ふたりは頷き、意を決して歩を進める。木々の合間を抜けるほどに空気は重くなり、魔素はじっとりと汗のように肌へとまとわりついてきた。
やがて視界が開け、古びた鳥居と苔むした石段が現れる。
大社跡――かつてこの地に神を祀っていた場所。今は祈る者も、祭る者もいない。ただ沈黙に支配された、朽ちた聖域。
「……こんなに、歪んでたっけ」
カナメが小さく呟き、レンも目を細めて辺りを見渡した。
「ううん。前よりずっと重たい感じ……なんていうか、息がしづらい……」
社の奥から、ぼうっと揺れるような青白い光がいくつも浮かんでいた。それは強い輝きではない。しかし記憶の奥底に直接触れてくるような、言葉にできない懐かしさと不安を胸に灯す。
「……あれ、やっぱり……カサリビですよね」
レンが声を潜めて問う。スメラギは目を細めた。
「お前達が以前遭遇した魔獣は、確かに“あれ”で相違ないな?」
「はい、間違いないと思います」
カナメが一歩前に出て応じた。その目に宿るのは、記憶をなぞる慎重な光。
「夜でした。霧が出ていて、青白い火がいくつも……。声も聞こえました。“帰ってこい”とか“ごめんね”とか、身に覚えのない人の声……。誘導されかけて、私も、レンも──」
「……立ち止まりかけた」
レンが苦く唇を噛む。
「カサリビには擬似記憶干渉がある。個体差はあるが、未練や情動に敏感な者ほど深く影響を受けやすい。お前達の反応は正しい」
そう告げて、スメラギは社の奥へと視線を向けた。
かつて神を祀ったはずのその場所には、今、濁流のような魔素が渦巻いている。青白い火がいくつも揺れ、まるで「何かを弔う」ようだった。
その光景を見つめるスメラギの瞳は、ただ観察する者のものではなかった。怒りすら滲む、鋭く冷たい眼差しだった。
「……このままでは“あれ”が進化しかねない。ヒカリオクリが現れる前に、手を打たねば」
低く抑えたその声に、レンとカナメは息を呑む。だがスメラギはすぐに背を向け、ふたりへと視線を戻す。

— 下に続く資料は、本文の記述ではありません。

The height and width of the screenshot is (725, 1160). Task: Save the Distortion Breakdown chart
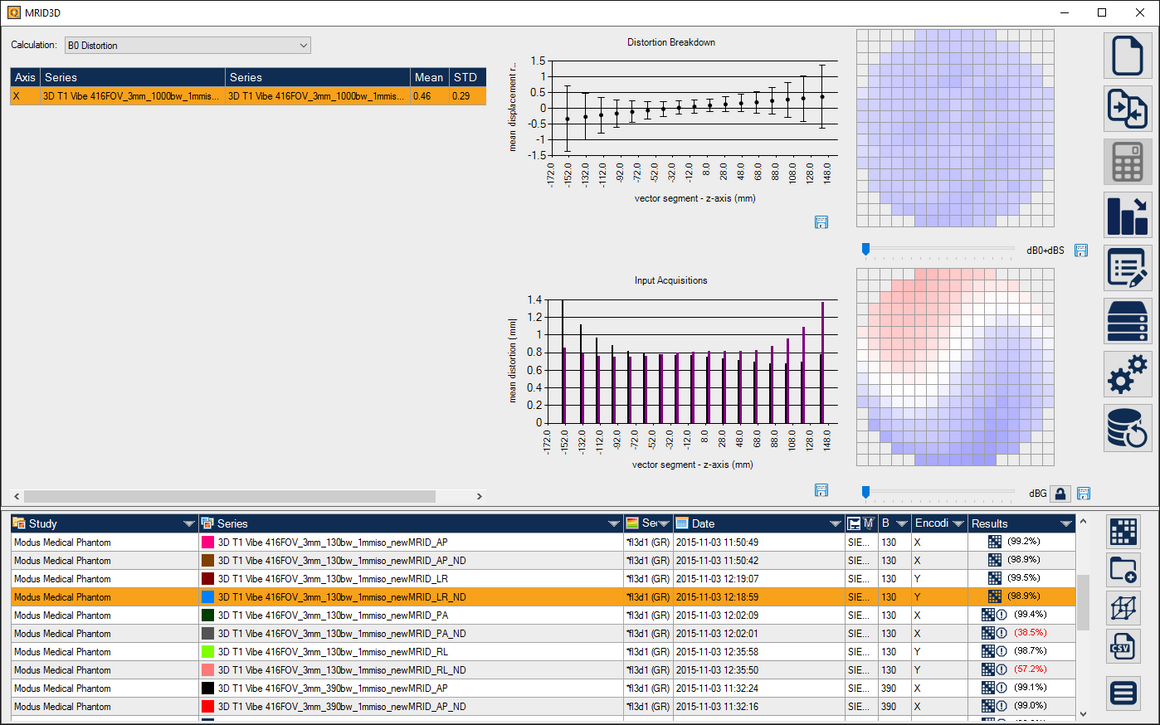821,222
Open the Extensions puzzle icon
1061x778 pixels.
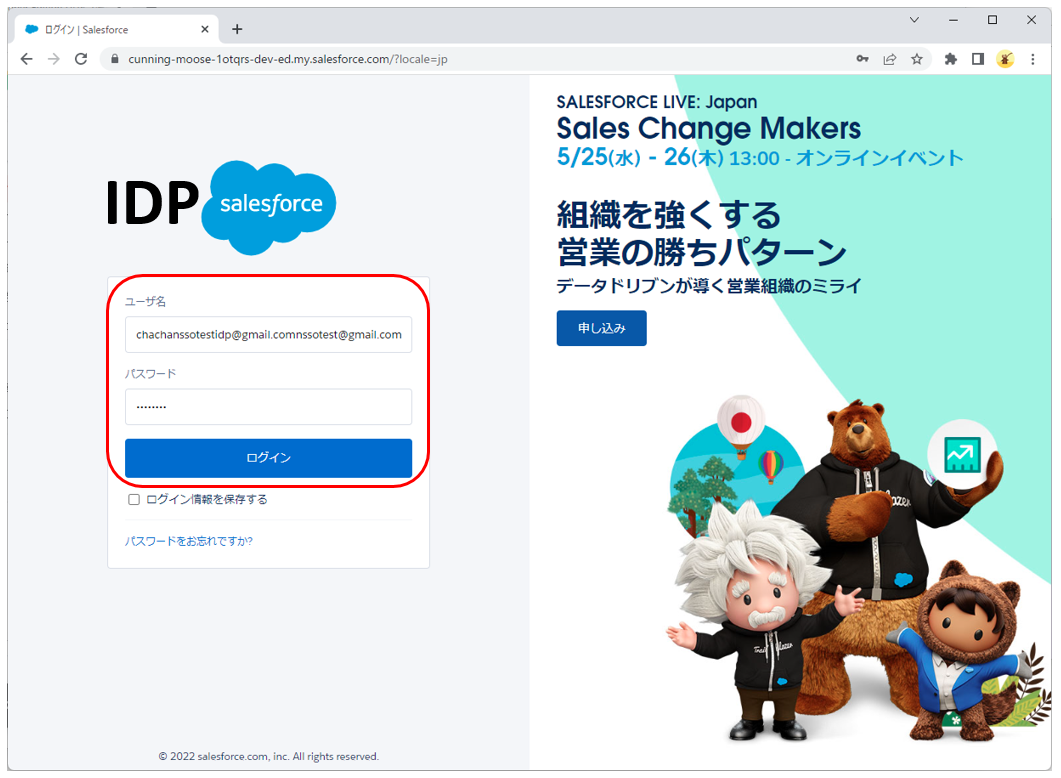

「気配を読め。カサリビは一種の“灯”だ。動きには意味がある。警戒しつつ、俺に続け」
言葉少なにそう告げて、スメラギは社の奥へと歩を進めた。
その背を、レンとカナメはしっかりと見つめる。彼の背に漂う気配が、ただの教師や学者のものではないことを、ふたりとも肌で感じていた。
──
転送陣の揺らぎが消え、鬱蒼とした森の闇が背後に遠ざかる。三人は、崩れかけた社の前に立っていた。
「……やっぱり、嫌な場所だな」
レンがぽつりと呟く。カナメも無言で頷き、息を詰めるように社を見上げた。
かつて神域だったその地は今、目に見えぬ何かに深く蝕まれていた。魔素は濁り、空気は鈍く重い。まるで異界そのもののようだった。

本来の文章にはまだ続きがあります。